兰花的嘴里流出了黑色的血,蔓延到我的脚边,她似乎还不想让我走。
我把她报到她那张舒适而陈旧的大床上,像叠一床被子一样放下她。
没有想到她开口说话:
“你杀死了我。”
我耸耸肩,“你比我都清楚,是你自己杀死了自己。”
她的眼神突然哀怨起来,如果不是她那紫黑的嘴唇让人想到死亡,她依然是个美丽的女人。
“我杀死自己,可是我也死不了。”她放声大哭起来。
“你就那么想死吗?”我好奇的问道,“说实话,一开始我还以为是我自己太过分了,把你弄死了。但我进入的那一刻,我就知道了真相。”
“真相?什么真相?发现我不是人。”兰花凄惨一笑,“是啊我不是人,可是我依然过着人类悲惨的生活。”
“我也许没有必要问关于你的悲惨生活,但是也许我可以帮你死。”我看着她僵硬的四肢和惨白的面庞说道。
一个风尘的女子,她的苦痛又会比我多多少呢?
她的头虽然无法扭转,但躺在床上对我说:“你可以让我彻底死去吗?”
接着,在接下来的一个小时内,我做了若干人生中最具艺术创造力的事情。
我试着把枕头放在她的脸上,把********倒进她的嘴里,用皮带勒她,把刀捅进她的心脏。

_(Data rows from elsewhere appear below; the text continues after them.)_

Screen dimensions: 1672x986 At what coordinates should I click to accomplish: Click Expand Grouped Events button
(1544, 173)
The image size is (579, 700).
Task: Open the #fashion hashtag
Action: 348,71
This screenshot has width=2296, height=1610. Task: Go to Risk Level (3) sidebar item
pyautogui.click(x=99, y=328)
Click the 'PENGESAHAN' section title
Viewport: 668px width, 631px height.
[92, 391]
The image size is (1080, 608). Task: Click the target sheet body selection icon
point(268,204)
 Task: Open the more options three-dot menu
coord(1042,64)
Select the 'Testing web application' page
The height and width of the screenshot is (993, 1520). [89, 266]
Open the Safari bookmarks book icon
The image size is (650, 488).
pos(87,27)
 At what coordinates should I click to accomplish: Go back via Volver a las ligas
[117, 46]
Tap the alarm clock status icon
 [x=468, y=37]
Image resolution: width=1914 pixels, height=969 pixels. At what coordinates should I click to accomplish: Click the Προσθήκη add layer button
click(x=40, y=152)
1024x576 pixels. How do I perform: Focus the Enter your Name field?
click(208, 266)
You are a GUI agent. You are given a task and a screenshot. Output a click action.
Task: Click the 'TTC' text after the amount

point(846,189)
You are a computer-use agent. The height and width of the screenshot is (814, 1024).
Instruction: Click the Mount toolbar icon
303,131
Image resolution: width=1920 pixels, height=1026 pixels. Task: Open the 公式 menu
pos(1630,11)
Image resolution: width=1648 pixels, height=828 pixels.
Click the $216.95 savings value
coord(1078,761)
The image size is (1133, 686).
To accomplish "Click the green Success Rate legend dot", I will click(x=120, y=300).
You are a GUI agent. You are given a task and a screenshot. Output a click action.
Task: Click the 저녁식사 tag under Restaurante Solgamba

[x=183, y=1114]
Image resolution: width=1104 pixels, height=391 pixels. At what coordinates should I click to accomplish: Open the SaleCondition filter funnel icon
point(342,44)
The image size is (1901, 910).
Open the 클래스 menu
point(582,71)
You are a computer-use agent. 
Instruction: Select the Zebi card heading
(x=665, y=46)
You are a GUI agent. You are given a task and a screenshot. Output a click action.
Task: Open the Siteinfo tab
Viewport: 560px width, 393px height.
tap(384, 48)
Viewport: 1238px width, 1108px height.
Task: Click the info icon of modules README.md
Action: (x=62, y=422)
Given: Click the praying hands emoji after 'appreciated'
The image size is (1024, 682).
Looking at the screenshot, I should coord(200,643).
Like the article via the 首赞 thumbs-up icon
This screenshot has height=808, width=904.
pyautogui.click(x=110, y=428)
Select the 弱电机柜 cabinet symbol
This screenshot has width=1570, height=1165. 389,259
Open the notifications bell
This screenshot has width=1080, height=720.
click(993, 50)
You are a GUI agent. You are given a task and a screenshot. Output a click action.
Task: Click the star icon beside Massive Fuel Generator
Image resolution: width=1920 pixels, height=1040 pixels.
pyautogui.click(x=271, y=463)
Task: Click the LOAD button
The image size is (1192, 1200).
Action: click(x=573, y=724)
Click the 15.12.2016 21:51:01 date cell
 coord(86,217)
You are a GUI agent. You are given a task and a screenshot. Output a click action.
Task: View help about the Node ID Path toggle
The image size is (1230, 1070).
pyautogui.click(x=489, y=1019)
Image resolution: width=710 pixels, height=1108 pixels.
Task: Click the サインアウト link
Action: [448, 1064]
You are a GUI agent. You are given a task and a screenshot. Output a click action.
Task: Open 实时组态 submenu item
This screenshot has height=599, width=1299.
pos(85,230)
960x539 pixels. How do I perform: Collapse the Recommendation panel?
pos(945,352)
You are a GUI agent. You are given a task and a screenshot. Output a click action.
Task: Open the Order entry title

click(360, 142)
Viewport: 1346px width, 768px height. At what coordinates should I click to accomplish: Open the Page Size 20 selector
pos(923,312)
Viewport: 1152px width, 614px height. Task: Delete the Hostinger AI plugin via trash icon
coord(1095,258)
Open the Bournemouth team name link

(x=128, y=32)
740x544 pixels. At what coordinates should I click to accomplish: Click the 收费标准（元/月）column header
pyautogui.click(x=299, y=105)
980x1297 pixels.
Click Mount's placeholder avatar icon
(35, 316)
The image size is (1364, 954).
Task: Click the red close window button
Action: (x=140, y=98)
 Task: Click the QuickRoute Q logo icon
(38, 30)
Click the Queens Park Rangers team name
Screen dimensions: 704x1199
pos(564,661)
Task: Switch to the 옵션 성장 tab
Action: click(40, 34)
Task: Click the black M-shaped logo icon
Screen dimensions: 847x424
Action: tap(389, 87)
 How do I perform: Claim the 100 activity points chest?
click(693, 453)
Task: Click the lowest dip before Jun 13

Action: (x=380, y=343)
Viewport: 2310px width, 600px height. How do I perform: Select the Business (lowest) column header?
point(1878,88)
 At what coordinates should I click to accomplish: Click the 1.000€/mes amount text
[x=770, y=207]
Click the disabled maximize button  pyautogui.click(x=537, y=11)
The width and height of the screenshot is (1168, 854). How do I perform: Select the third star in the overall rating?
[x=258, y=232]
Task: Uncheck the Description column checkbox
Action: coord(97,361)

“这真是奇怪的很,你居然还没死。”我无奈的叹了口气。
“我们做小姐的,本身就与众不同。死都没有轮回,也不知道造了什么孽。”她闭着眼睛说。
“这样吧,我再试试一种方法。如果还不行,我就把你背出去火烧。”我挠了挠头。
“什么?火烧!”她惊叫,“千万不要,我是走不出这栋大楼的,你也休想。你还不知道这栋大楼有多可怕。”
“这个你放心。”我说,“山人自有妙计。”
我找了半天,才找出一根锯子,这大概是世界上最美妙的艺术品了。
我拿着圣母一般的武器,兰花闭着眼躺在床上,鬼知道她还是个死人呢。如同第一次做作业的小孩,我小心翼翼的沿着她美妙的脖颈开始拉锯。
就像一辆刚刚组装好的跑车在危险的环山跑道上飞驰,没有想象中的鲜血奔涌。
兰花在我滋滋的锯头声中,从破损的气管中压出几个字:
“这种死法真是舒服。”
跑车终于熄火了,大概这条环山公路也到她的尽头了吧。
我提着这个圆圆的脑袋,用毛巾擦干她伤口上的血,却使我陷入了长时间的思考。
这个东西该放在哪里呢?
这无关乎道德和法律,有什么比一个人头更具有诱惑力呢?
我决定把她带走。
只是这个人头突然启动了她的嘴巴,着实吓了我一跳。
“看来你的方法是失败的。”兰花的头突然又睁开了眼睛,“但愿你还能帮我接上去。可怜的我,你瞧瞧,没有头的身子正孤零零的躺在那张破铁床上呢。”
我从没有见过这么诡异的人头分离还能说话的东西。
既然这样,为什么就不能带她出去呢?让她见一见谢金子也好。
这使得我开始和兰花交流,尽管她发出了公鸭般的嗓音,不过我同她的交流十分愉快。